I have always been drawn to signage, especially road signs and billboards, images and words jutting out of the passing landscape. Ignoring their specific messages, the signs became symbolic of the general link they create between the physical world and the invisible world of language and concept, metaphors for metaphor. This project became about severing that link, subverting the purpose of the signs, looking at them in a way that hides their intended message and makes them only objects, signifiers without their signified, monuments of absence. From behind we see the signs as things in themselves; their abstract message replaced by form.

The photographs are largely taken over several cross-country road trips. Spending weeks alone on the road, I became very interested in the process of my project: the idea of trying so hard to get to the wrong side of something, traveling so far and looking so hard for an absence or lack of something. I liked very much the idea of taking meaning away from the scene in front of me instead of trying to bring some outside meaning to it. I was of course, also looking for something, an aesthetic presence; taking away meaning while creating it. From behind the signs, there is a simultaneous feel of presence and absence and the play between the two is what I came to enjoy most about this work.

There is something very photographic about this presence of absence and about creating meaning through taking meaning away. A photograph gives us a feeling of presence, because it is a record of a thing that has been and has a real relationship to it. But, it also gives us one of absence or distance, because that moment is gone and the precise thing exists only in the photograph. There is also something inherently subtractive about the medium – the image is given a frame and the moment is frozen, picked out from the flux of the world in front of the camera. It is of course also creative, information is taken away but what is left takes on a new meaning.
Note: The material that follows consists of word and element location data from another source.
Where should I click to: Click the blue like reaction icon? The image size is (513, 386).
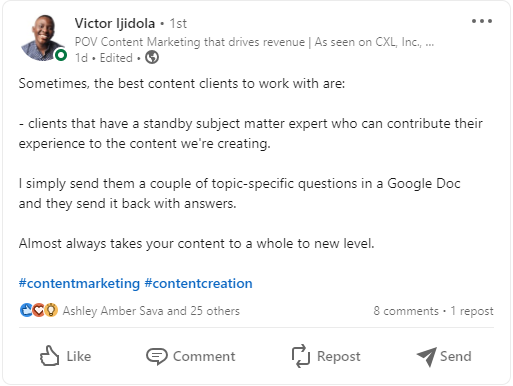[26, 310]
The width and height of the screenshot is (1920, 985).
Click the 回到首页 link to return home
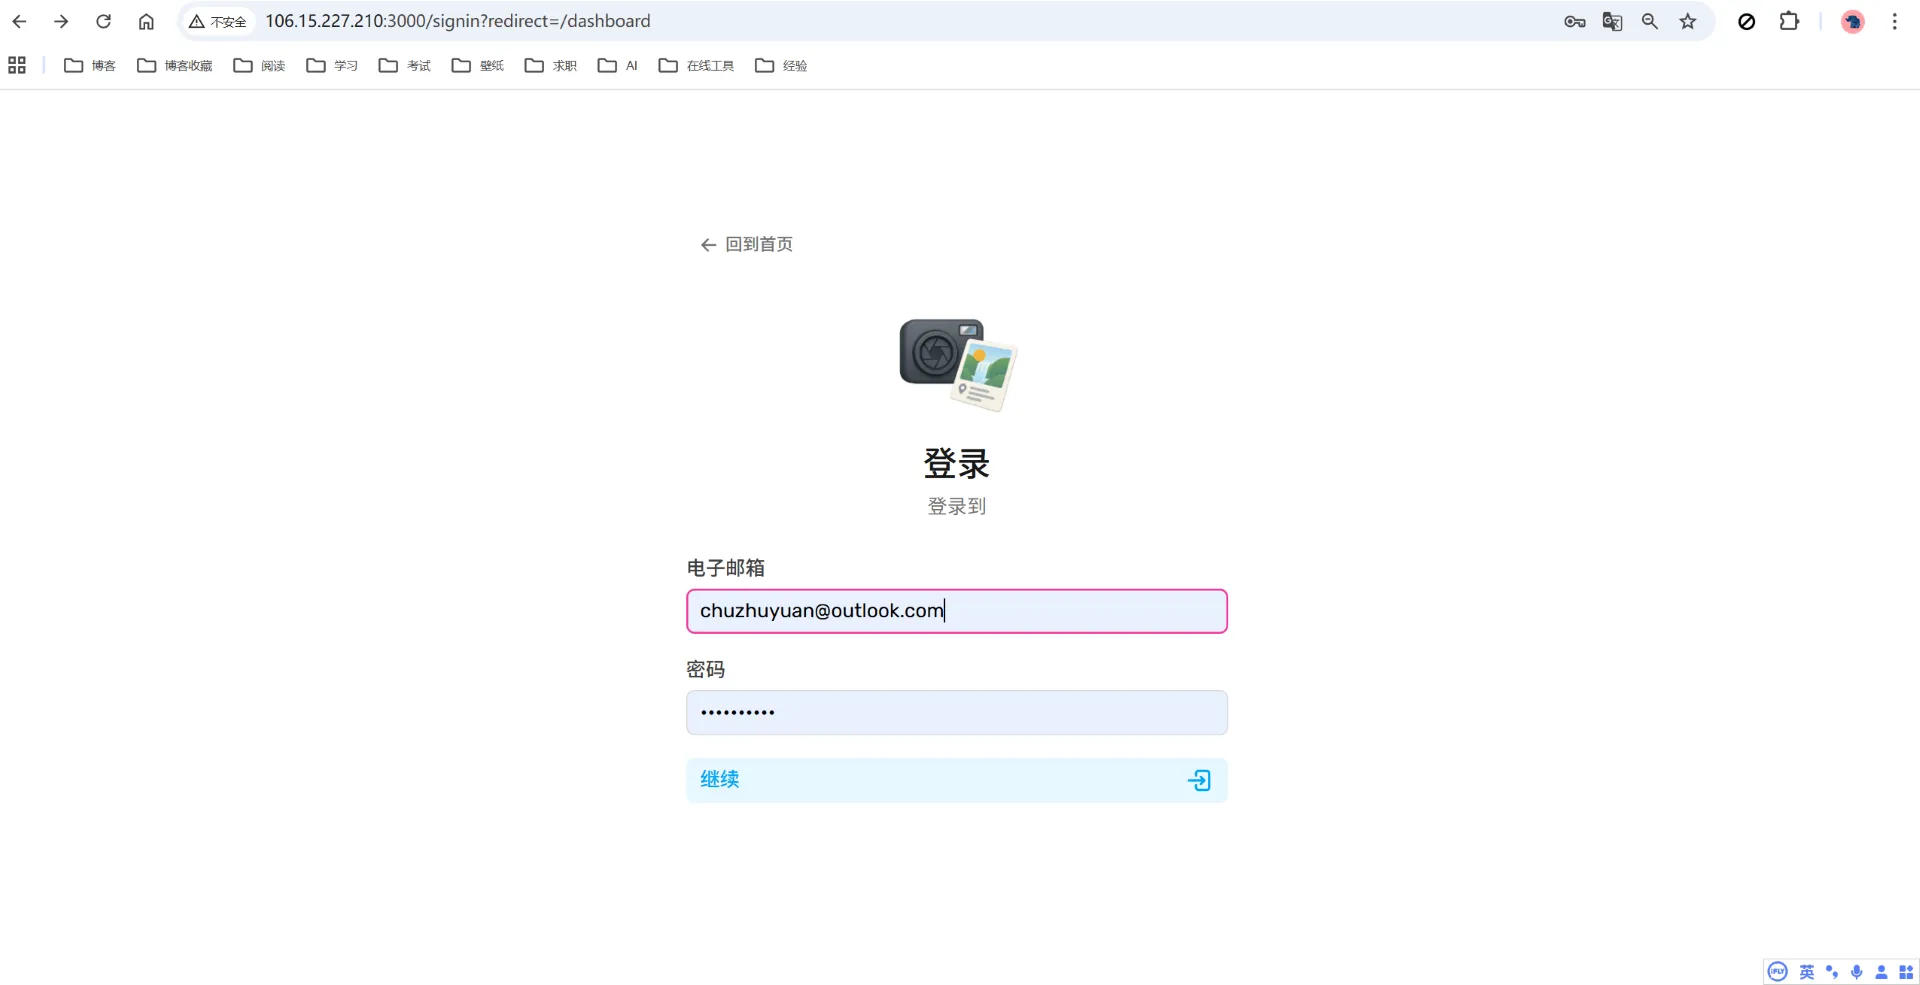(746, 244)
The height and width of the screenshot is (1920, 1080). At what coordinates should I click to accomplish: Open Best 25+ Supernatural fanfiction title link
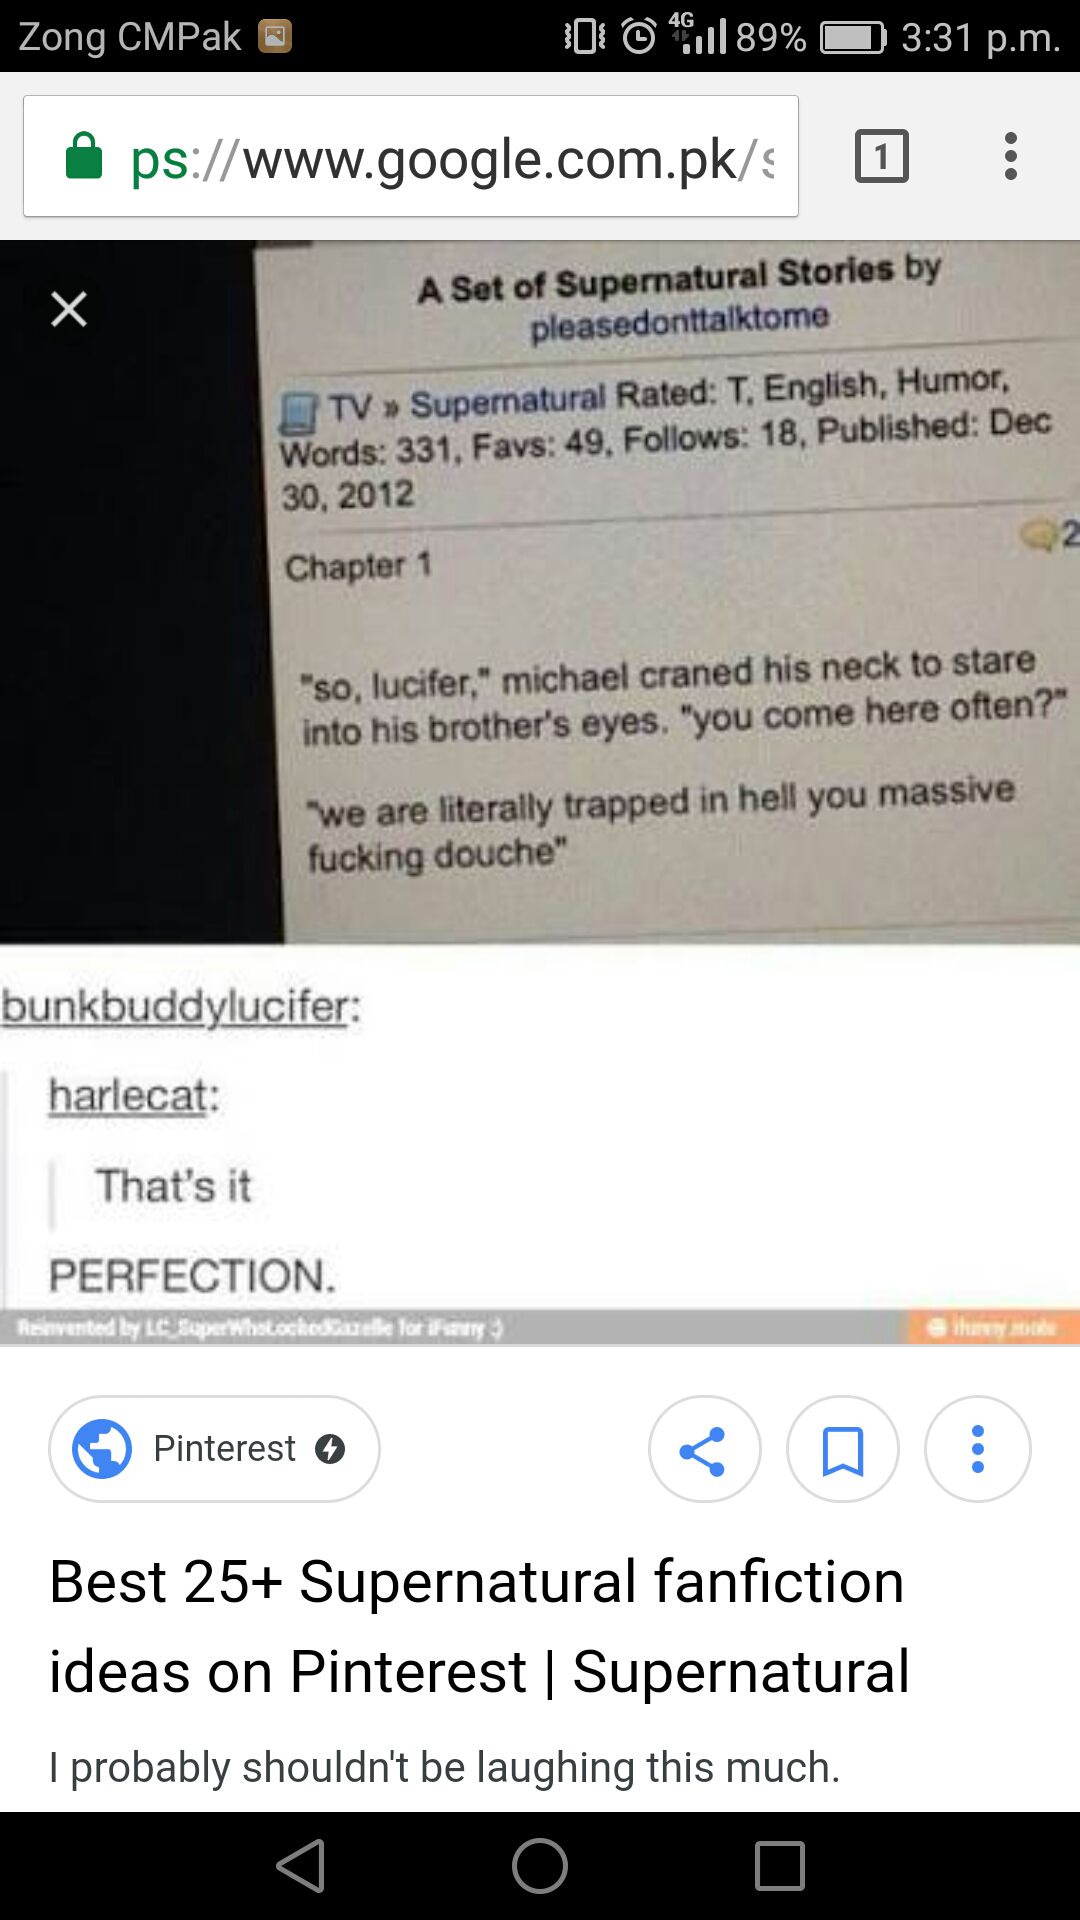(x=480, y=1626)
A photograph, somewhat like a sign, creates a link between the physical world and an imaginative, metaphoric one. More like the backs of signs than the fronts, the meaning of my photographs is somewhat ambiguous and left to the viewer, they are intended to stand alone outside of any conceptual framework, as the signs become only objects and find a place in the landscape.

Bio:
Duncan Oja was born in West Virginia and raised in Northern California. He received his B.A. in photography from Bard College in 2011. Since graduating, Duncan has exhibited throughout New York City, and in the upstate area where he lives and works. He has two upcoming solo shows in 2013, one with Sawkille co. in Rhinebeck, NY, and one in ARC Gallery in Chicago, IL.

Duncan’s work focuses on the American landscape and the culture of interstate travel. His photographs are often about people, but rarely of them. He is more interested in the structures that we create, inhabit, and leave behind. His work often returns to a feeling of simultaneous presence and absence.